SIBONGILE RAMOTSHELA | Cancer can be successfully treated if detected early

File photo.
File photo.
Image: 123RF/PENCHAN PUMILA

Many South Africans may know that October is Breast Cancer Awareness Month but not enough of us are aware of this fact. The recent death of Zoleka Mandela at the age of 43 reminded us how rife cancer is.

Zoleka fought a brave and public war against the illness. Unfortunately, after her death, a lot of media attention was spent on the family disputes rather than on help raise awareness about cancer, particularly breast cancer, which later spread across her body affecting many other parts.

What is saddening is that she died of a cancer that can be treated successfully if caught early enough. According to the SA National Cancer Registry 2019 data, the overall incidence and mortality rate show that black people are the least likely to know they might have cancer and the most likely to die from it.

According to the data, black people make 67% of those who died from cancer. Only 34,310 blacks were recorded to have cancer and 23,262 died from it. Compare this to white South Africans, where 38,952 presented themselves to be screened or tested for cancer and only 3,038 succumbed to it.

Among the coloured population, 9,693 were recorded to have cancer and 921 (9.5%) died from the illness. The incidence among people of Asian origin was the lowest with 2,418 known to have cancer and a mere 51 (or 2.1%) of them dying.

What is most frustrating for the cancer awareness fraternity is that it is the most treatable cancers that account for the most deaths. For example, many SA men are likely to die of prostate cancer when they could have lived with it for many years, like Zoleka’s grandfather Nelson Mandela did.

Madiba was diagnosed with prostate cancer in 2001 aged 83 and lived with the disease until his death in 2013 from other complications unrelated to the cancer. Black women are more likely to die of cervical cancer than women of any other race. In fact, cervical cancer is the leading cause of death in women in sub-Saharan Africa, yet this can be successfully treated if detected early.

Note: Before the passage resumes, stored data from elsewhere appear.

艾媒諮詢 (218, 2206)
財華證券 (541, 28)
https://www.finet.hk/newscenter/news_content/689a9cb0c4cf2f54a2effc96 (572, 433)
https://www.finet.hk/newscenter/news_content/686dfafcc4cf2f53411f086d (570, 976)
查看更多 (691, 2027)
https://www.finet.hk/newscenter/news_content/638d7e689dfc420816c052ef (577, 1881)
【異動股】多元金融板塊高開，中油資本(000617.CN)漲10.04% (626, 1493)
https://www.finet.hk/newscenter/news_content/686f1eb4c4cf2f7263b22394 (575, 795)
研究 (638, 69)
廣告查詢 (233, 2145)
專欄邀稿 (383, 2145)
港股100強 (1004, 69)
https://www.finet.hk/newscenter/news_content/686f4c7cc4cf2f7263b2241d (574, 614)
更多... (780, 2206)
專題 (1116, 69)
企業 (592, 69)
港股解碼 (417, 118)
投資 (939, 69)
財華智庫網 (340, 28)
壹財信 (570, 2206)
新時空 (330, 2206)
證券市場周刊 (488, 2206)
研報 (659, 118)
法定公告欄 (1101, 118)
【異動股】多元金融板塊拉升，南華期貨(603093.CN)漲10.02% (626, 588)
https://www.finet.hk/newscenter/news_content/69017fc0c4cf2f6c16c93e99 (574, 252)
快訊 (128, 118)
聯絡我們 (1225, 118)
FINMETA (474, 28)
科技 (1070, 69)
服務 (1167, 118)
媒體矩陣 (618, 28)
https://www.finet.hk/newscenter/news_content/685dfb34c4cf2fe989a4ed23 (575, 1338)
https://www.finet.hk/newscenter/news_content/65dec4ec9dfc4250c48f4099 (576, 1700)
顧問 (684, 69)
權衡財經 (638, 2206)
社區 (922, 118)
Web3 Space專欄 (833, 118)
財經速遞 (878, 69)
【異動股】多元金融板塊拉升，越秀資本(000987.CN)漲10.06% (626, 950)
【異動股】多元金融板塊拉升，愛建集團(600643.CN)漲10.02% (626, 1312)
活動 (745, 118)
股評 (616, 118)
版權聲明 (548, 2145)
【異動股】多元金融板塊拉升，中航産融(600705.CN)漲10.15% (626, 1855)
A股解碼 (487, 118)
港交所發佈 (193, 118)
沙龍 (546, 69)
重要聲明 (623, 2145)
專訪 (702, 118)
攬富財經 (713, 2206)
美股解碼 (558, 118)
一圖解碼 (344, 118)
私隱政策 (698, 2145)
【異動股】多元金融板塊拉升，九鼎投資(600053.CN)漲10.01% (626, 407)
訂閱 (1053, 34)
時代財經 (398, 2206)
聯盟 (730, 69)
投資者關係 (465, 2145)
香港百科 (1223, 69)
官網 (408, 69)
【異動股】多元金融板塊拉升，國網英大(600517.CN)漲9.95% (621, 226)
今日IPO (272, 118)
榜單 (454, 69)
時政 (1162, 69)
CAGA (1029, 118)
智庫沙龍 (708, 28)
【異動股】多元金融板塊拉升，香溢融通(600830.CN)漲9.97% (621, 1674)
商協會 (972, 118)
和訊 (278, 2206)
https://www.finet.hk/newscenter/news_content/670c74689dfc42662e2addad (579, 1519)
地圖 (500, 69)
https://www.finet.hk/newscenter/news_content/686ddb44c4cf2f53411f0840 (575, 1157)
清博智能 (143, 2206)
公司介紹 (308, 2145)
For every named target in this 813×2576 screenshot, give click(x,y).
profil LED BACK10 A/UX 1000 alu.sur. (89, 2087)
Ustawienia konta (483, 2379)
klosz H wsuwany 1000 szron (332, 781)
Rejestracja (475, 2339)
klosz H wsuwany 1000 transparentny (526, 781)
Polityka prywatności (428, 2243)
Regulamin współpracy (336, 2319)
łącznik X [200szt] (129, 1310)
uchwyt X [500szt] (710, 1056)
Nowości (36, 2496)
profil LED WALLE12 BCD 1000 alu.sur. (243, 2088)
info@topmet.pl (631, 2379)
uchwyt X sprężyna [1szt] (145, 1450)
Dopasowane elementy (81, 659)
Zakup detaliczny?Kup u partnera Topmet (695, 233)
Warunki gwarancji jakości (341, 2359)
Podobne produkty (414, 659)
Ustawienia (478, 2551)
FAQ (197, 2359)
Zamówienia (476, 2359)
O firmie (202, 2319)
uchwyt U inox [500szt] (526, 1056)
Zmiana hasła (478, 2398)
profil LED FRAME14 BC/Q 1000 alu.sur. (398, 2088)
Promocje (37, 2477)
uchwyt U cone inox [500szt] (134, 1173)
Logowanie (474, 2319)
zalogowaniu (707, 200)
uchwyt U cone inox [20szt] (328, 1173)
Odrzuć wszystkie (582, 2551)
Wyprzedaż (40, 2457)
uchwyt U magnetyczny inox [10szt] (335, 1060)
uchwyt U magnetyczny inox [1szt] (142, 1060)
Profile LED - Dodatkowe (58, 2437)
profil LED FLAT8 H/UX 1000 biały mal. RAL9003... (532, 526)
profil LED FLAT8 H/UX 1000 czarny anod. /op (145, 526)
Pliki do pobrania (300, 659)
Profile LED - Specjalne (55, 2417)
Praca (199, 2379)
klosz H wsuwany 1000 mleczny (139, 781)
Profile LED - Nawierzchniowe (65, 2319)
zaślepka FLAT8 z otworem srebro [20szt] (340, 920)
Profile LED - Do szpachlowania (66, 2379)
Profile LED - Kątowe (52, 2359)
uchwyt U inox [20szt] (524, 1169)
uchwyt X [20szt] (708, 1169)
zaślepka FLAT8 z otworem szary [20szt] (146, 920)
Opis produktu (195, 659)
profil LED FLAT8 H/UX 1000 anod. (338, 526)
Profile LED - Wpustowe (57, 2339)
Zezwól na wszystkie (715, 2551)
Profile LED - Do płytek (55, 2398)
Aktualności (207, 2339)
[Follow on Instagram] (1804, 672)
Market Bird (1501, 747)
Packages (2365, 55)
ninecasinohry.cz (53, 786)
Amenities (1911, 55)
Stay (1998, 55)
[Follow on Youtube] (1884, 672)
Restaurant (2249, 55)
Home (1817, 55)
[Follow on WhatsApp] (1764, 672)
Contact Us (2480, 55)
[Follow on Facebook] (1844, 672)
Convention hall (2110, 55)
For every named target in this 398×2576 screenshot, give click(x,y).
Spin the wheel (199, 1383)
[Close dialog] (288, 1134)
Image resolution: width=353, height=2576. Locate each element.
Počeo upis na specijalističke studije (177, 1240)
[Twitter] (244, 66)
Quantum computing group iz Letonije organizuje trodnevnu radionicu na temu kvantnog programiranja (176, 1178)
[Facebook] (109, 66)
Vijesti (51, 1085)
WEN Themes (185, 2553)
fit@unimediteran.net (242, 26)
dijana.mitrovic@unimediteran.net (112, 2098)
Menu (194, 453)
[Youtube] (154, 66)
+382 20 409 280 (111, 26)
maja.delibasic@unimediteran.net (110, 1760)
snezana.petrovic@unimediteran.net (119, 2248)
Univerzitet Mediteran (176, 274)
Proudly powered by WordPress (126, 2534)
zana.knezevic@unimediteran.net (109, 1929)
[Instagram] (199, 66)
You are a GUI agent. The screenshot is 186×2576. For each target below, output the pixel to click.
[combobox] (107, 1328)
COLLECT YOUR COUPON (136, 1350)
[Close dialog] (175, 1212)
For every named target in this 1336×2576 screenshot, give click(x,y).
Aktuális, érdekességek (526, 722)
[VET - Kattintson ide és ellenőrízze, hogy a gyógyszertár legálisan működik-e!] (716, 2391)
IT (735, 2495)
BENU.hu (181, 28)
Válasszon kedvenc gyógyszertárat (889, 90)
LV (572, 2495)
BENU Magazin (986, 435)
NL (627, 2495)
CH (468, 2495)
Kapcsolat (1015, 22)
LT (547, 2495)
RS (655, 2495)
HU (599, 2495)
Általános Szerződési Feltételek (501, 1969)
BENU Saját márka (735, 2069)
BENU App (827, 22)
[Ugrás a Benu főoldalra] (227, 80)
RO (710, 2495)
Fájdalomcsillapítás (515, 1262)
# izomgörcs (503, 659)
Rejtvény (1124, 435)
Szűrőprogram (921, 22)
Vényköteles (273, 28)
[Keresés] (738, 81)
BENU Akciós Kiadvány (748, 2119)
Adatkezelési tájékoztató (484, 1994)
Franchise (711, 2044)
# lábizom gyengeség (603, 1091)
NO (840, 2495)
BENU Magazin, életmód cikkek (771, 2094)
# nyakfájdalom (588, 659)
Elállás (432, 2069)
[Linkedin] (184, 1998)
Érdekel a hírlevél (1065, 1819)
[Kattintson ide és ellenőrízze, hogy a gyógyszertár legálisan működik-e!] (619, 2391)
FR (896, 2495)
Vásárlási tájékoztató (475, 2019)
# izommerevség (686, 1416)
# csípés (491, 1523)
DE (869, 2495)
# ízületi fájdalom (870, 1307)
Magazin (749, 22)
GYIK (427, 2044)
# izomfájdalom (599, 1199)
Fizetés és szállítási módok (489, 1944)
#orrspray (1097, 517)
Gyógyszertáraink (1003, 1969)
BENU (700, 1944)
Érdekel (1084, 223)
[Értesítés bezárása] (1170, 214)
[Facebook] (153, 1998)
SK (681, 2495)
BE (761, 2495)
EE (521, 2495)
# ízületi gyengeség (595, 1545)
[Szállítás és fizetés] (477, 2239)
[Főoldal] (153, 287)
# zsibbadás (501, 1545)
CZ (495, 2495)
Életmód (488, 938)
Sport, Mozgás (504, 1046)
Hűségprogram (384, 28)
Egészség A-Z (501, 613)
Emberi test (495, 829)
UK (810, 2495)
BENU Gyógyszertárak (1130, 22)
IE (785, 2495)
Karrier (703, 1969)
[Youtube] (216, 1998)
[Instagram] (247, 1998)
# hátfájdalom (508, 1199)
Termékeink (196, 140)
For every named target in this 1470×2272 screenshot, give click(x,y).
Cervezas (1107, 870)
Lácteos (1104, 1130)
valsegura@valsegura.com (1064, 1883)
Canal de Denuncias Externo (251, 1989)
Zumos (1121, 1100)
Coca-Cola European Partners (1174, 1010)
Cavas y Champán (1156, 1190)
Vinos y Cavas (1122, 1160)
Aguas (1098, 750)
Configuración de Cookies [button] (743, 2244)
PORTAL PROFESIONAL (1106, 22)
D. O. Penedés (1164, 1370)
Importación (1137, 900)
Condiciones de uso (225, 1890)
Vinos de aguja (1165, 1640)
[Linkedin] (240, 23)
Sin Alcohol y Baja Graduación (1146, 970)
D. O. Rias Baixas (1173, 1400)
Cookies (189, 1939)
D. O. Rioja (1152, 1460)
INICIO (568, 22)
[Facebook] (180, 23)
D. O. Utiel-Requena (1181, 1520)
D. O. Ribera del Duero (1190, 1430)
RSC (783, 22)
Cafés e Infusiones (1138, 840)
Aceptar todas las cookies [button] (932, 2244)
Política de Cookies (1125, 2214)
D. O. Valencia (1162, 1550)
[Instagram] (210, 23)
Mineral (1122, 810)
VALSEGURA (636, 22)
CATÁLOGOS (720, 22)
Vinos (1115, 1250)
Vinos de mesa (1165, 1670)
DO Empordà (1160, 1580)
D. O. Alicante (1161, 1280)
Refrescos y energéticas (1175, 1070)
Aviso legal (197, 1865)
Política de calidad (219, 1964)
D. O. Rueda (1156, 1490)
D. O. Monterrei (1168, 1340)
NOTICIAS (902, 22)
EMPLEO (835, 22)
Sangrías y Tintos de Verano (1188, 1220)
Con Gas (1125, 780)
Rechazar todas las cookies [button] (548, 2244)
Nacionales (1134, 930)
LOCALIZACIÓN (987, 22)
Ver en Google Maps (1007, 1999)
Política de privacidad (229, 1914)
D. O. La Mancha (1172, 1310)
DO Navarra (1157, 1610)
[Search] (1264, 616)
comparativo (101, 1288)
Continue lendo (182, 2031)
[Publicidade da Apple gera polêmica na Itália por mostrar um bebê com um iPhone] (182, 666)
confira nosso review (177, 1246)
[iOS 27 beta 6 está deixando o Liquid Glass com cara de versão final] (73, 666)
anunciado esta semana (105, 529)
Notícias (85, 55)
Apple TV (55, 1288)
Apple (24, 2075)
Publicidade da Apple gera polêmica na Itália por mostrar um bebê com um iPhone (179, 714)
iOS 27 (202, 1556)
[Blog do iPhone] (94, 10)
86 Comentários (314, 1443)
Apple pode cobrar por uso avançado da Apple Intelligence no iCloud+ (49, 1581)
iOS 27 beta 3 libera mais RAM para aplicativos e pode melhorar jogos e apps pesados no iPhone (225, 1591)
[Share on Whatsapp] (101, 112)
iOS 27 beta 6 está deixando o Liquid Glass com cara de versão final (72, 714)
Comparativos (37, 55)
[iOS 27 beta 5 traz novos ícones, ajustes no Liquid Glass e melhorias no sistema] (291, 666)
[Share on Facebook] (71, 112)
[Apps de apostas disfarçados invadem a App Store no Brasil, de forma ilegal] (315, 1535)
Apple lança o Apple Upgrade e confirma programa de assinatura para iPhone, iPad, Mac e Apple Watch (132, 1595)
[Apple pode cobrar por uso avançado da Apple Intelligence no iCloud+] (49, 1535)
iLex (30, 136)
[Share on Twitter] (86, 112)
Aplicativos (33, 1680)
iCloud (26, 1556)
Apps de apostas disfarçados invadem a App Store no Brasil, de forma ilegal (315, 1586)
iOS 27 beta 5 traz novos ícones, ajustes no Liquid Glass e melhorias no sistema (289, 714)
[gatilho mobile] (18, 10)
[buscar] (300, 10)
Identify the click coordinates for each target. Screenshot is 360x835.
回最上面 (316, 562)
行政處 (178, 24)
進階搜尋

With the potentially life-saving human papillomavirus vaccine, a greater challenge is convincing parents to allow their daughters to take up the state’s programme of vaccinating girls around 10 years of age.

The stats show that of all the SA population groups, the lowest number of people who present themselves for tests or screening for cancer are black. It is also this group that is most likely to default on treatment.

It will be naïve to pretend that there are no socioeconomic factors that impact on these numbers and attitudes. The burden on the public health system is well recorded. While genetic factors play a role in one’s chances of getting cancer, the perception that cancer is just “bad luck” must be countered.

There are environmental and lifestyle choices that can aid the possibility of getting cancer or delaying its spread and impact. Spreading cancer awareness is to counteract the view by some that they would rather not know what killed them than to screen and possibly detect they have cancer.

We must spread the word that acancer diagnosis does not in itself spell death and hopelessness. It cannot be that in the age of information, people continue to die of ignorance.

■ Ramotshela is managing director at Afia Tai – a non-profit company in Johannesburg.